Stored data entries
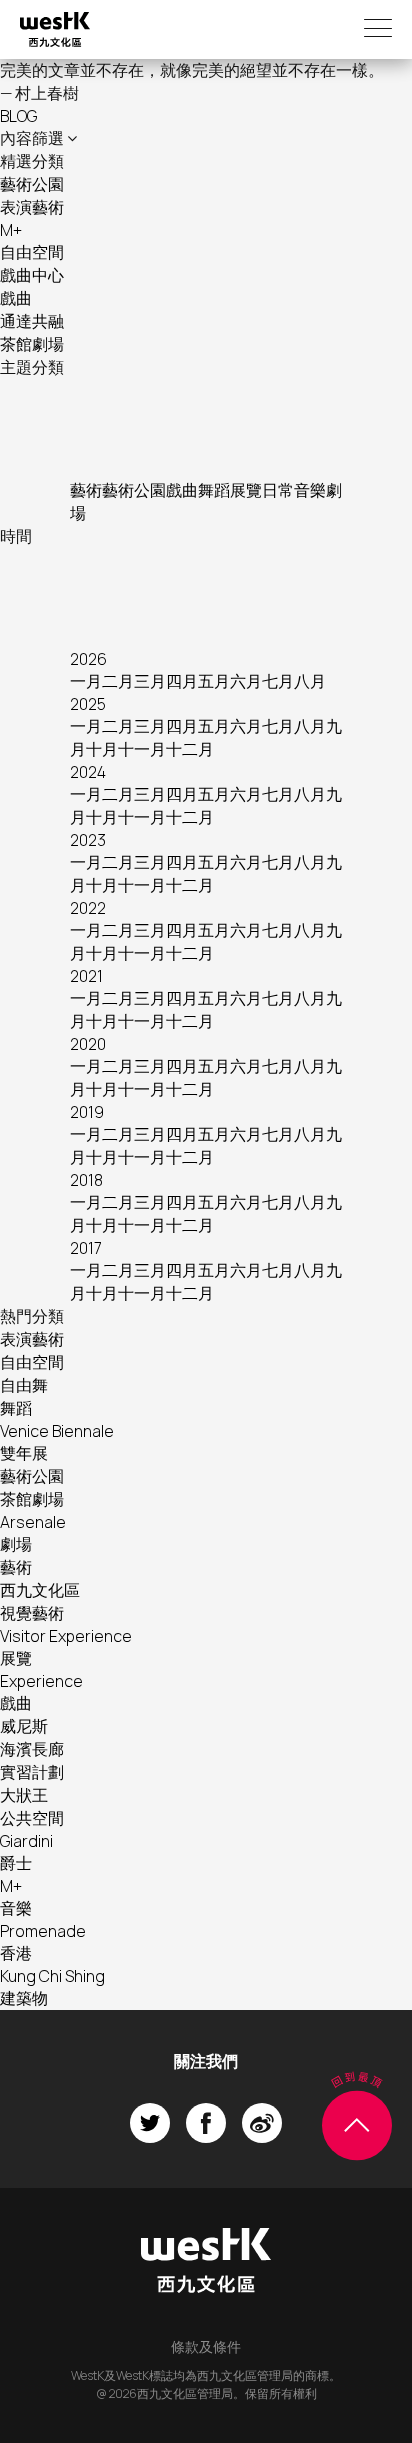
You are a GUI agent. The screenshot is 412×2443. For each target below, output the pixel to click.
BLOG (18, 116)
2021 (86, 976)
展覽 (246, 490)
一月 (86, 681)
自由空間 (32, 252)
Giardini (26, 1841)
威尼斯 (24, 1726)
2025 (88, 704)
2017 (86, 1248)
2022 (88, 908)
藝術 (86, 490)
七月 (278, 681)
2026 (88, 659)
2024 (88, 772)
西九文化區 (40, 1590)
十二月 (190, 749)
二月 (118, 681)
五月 (214, 681)
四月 (182, 681)
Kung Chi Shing (52, 1976)
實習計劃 (32, 1772)
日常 (278, 490)
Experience (41, 1681)
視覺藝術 (32, 1613)
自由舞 (24, 1385)
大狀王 (24, 1795)
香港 (16, 1953)
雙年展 (24, 1453)
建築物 (24, 1998)
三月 (150, 681)
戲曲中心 (32, 275)
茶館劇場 (32, 344)
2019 (87, 1112)
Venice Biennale (57, 1431)
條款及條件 (206, 2346)
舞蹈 (214, 490)
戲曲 (16, 298)
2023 (88, 840)
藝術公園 (32, 184)
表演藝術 (32, 207)
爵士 (16, 1863)
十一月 (142, 749)
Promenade (43, 1931)
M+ (11, 230)
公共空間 (32, 1818)
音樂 (310, 490)
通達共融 (32, 321)
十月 (102, 749)
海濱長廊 (32, 1749)
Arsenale (33, 1522)
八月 (310, 681)
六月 (246, 681)
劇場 (16, 1544)
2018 (86, 1180)
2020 (88, 1044)
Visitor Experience (66, 1636)
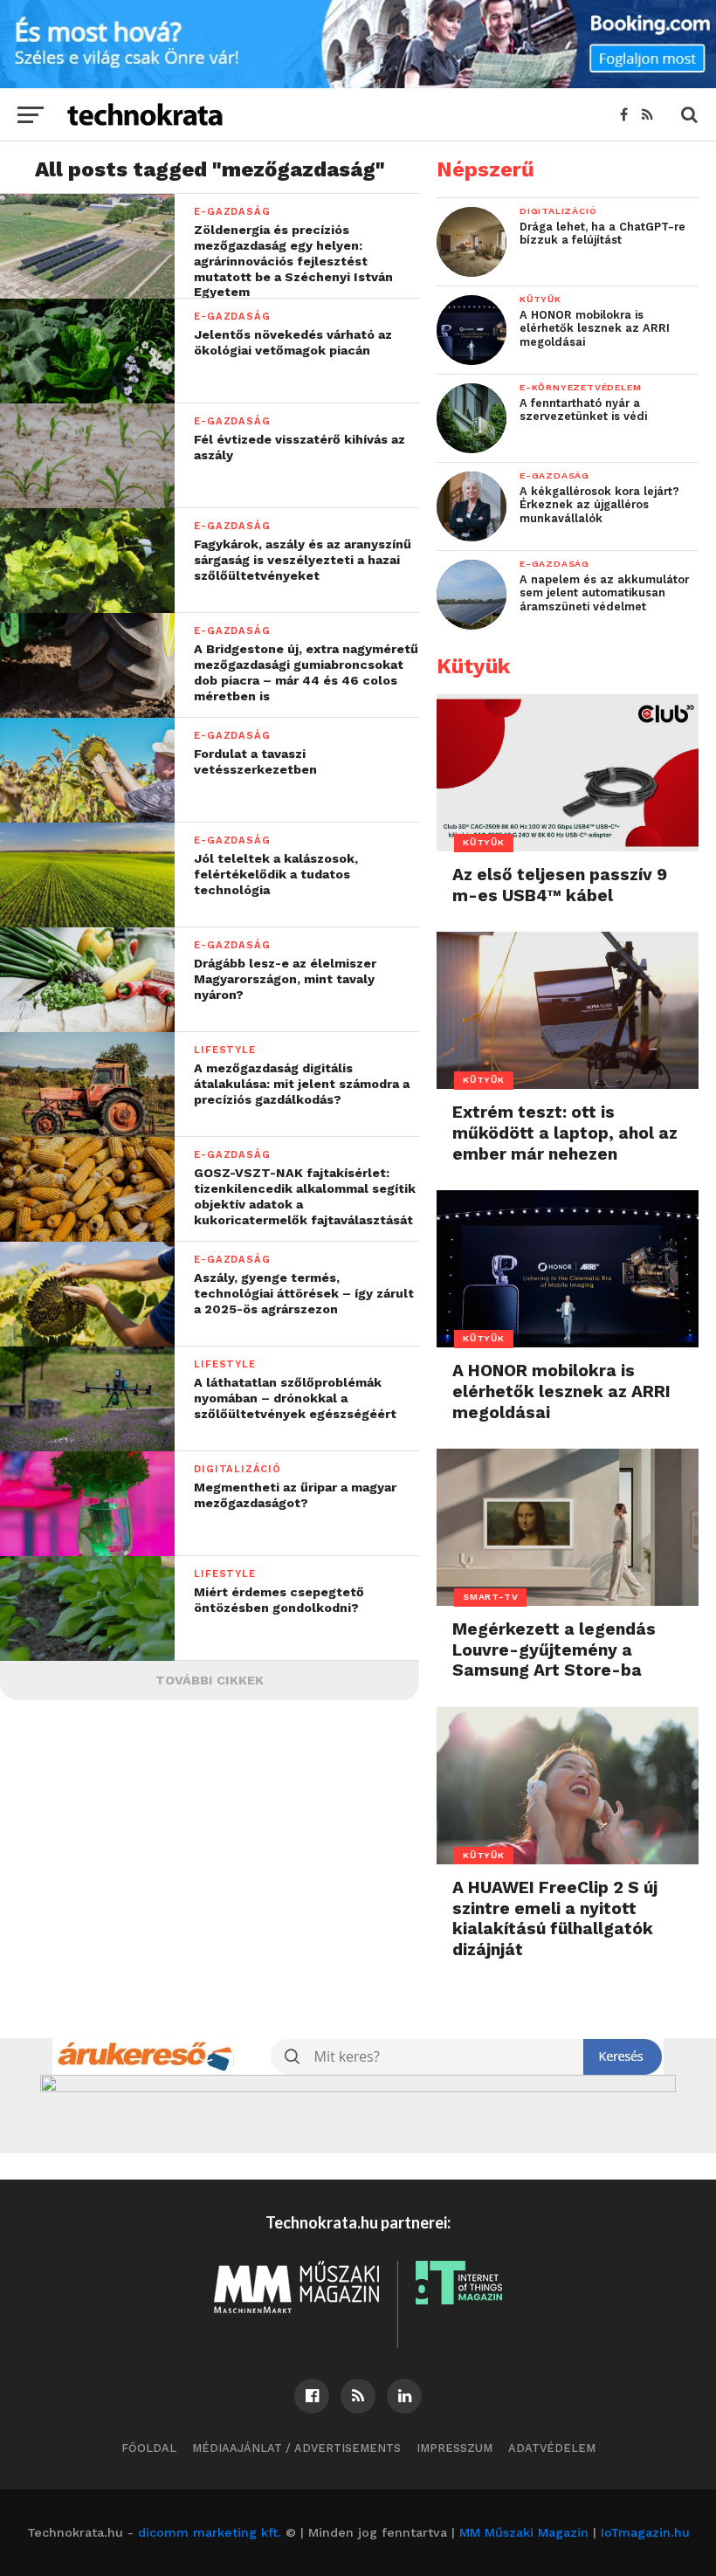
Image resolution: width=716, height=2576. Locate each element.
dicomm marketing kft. (209, 2532)
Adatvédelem (552, 2448)
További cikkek (209, 1680)
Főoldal (148, 2448)
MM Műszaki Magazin (524, 2532)
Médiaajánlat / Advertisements (296, 2448)
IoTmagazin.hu (645, 2532)
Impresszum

_Prompt_
Transcribe the records above exactly, without images.

_Problem solution_
You are a GUI agent. The screenshot is 412×2443. For each target below, output the pixel to click.
BLOG (18, 116)
2021 (86, 976)
展覽 (246, 490)
一月 (86, 681)
自由空間 (32, 252)
Giardini (26, 1841)
威尼斯 (24, 1726)
2025 (88, 704)
2017 (86, 1248)
2022 (88, 908)
藝術 (86, 490)
七月 (278, 681)
2026 (88, 659)
2024 (88, 772)
西九文化區 (40, 1590)
十二月 (190, 749)
二月 (118, 681)
五月 (214, 681)
四月 (182, 681)
Kung Chi Shing (52, 1976)
實習計劃 (32, 1772)
日常 (278, 490)
Experience (41, 1681)
視覺藝術 (32, 1613)
自由舞 (24, 1385)
大狀王 (24, 1795)
香港 (16, 1953)
雙年展 (24, 1453)
建築物 (24, 1998)
三月 (150, 681)
戲曲中心 (32, 275)
茶館劇場 (32, 344)
2019 (87, 1112)
Venice Biennale (57, 1431)
條款及條件 (206, 2346)
舞蹈 (214, 490)
戲曲 (16, 298)
2023 (88, 840)
藝術公園 (32, 184)
表演藝術 (32, 207)
爵士 (16, 1863)
十一月 (142, 749)
Promenade (43, 1931)
M+ (11, 230)
公共空間 (32, 1818)
音樂 (310, 490)
通達共融 (32, 321)
十月 (102, 749)
海濱長廊 (32, 1749)
Arsenale (33, 1522)
八月 (310, 681)
六月 (246, 681)
劇場 (16, 1544)
2018 (86, 1180)
2020 (88, 1044)
Visitor Experience (66, 1636)
Image resolution: width=716, height=2576. Locate each element.
dicomm marketing kft. (209, 2532)
Adatvédelem (552, 2448)
További cikkek (209, 1680)
Főoldal (148, 2448)
MM Műszaki Magazin (524, 2532)
Médiaajánlat / Advertisements (296, 2448)
IoTmagazin.hu (645, 2532)
Impresszum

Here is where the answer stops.